Abstract Title Page
Not included in page count.
Title:
Teacher Effectiveness on High- and Low-Stakes Tests
Author(s):
Sean P. Corcoran, Jennifer L. Jennings, and Andrew A. Beveridge
2011 SREE Conference Abstract Template
Abstract Body
Limit 5 pages single spaced.
Background / Context:
Description of prior research and its intellectual context.
A large and growing literature demonstrates that teacher effects on academic achievement are
substantial in size (Clotfelter, Ladd, and Vigdor, 2006; Rivkin, Hanushek, and Kain, 2005;
Rowan, Correnti, and Miller, 2002). Moreover, this research finds that little of the variation in
teacher effectiveness can be explained by observable characteristics such as certification,
education, and experience (Aaronson, Barrow, and Sander, 2007; Hanushek, Kain, O'Brien, and
Rivkin, 2005; Kane, Rockoff, and Staiger, 2008; Rockoff 2004). Motivated by these findings,
policymakers have sought to require that teachers' evaluation, pay, and tenure be tied directly or
indirectly to measures of their “value-added” to achievement on standardized tests.
Mounting evidence on school responses to test-based accountability, however, suggests that
school behaviors can diminish the validity of test score gains associated with such systems.
Following earlier analyses of trends on “high-stakes” tests (Klein et al., 2000; Koretz et al.,
1991; Koretz and Barron, 1998; Linn, 2000), recent studies have concluded that the gains on
these tests significantly outpace those on national benchmark tests such as the NAEP, with the
gains in some cases almost four times as large (Center on Education Policy, 2008; Fuller et al.,
2007; Koretz and Barron, 1998; Klein et al., 2000; Jacob, 2007). A potential explanation for
these differences can be found in studies of strategic responses to test-based accountability.

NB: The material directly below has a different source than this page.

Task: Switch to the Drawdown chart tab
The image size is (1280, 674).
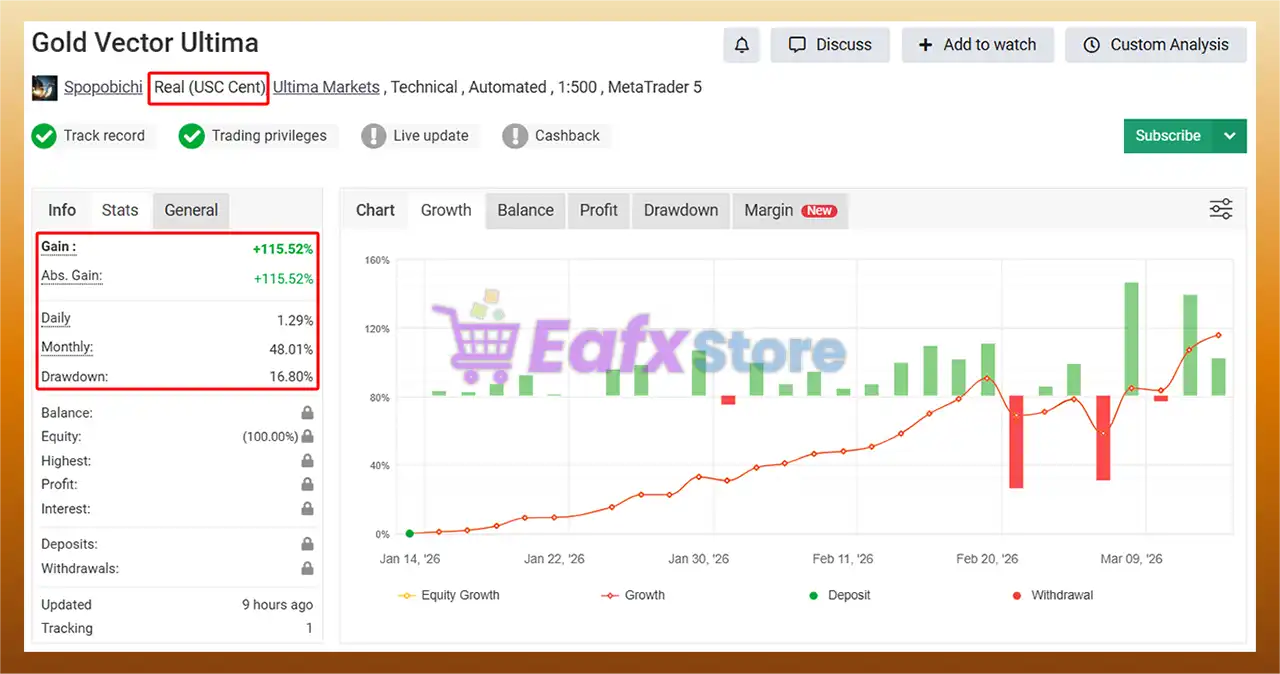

These studies address a wide range of activities that inflate perceptions of achievement gains,
including the re-classification of students as requiring special education (Figlio and Getzler,
2002; Jacob, 2005), strategic exemption of students from testing (Cullen and Reback, 2006;
Jacob, 2005; Jennings and Beveridge, 2009), re-allocation of resources toward students on the
margin of passing (Booher-Jennings, 2005; Reback, 2008; Neal and Schanzenbach, 2007),
suspension of low-scoring students near the test date (Figlio, 2005), and “teaching to the test”
(Jacob 2005, 2007).
Perhaps surprisingly, these two bodies of research have remained largely separate. To date,
research on teacher productivity has not investigated the potential impact of accountability
systems on the validity of “high-stakes” test score gains as a primary measure of teacher
effectiveness. Yet is plausible that teachers who appear effective on these tests may not be
deemed similarly effective on a second, low-stakes test of the same subject, particularly when
that test covers a broader and less predictable range of skills.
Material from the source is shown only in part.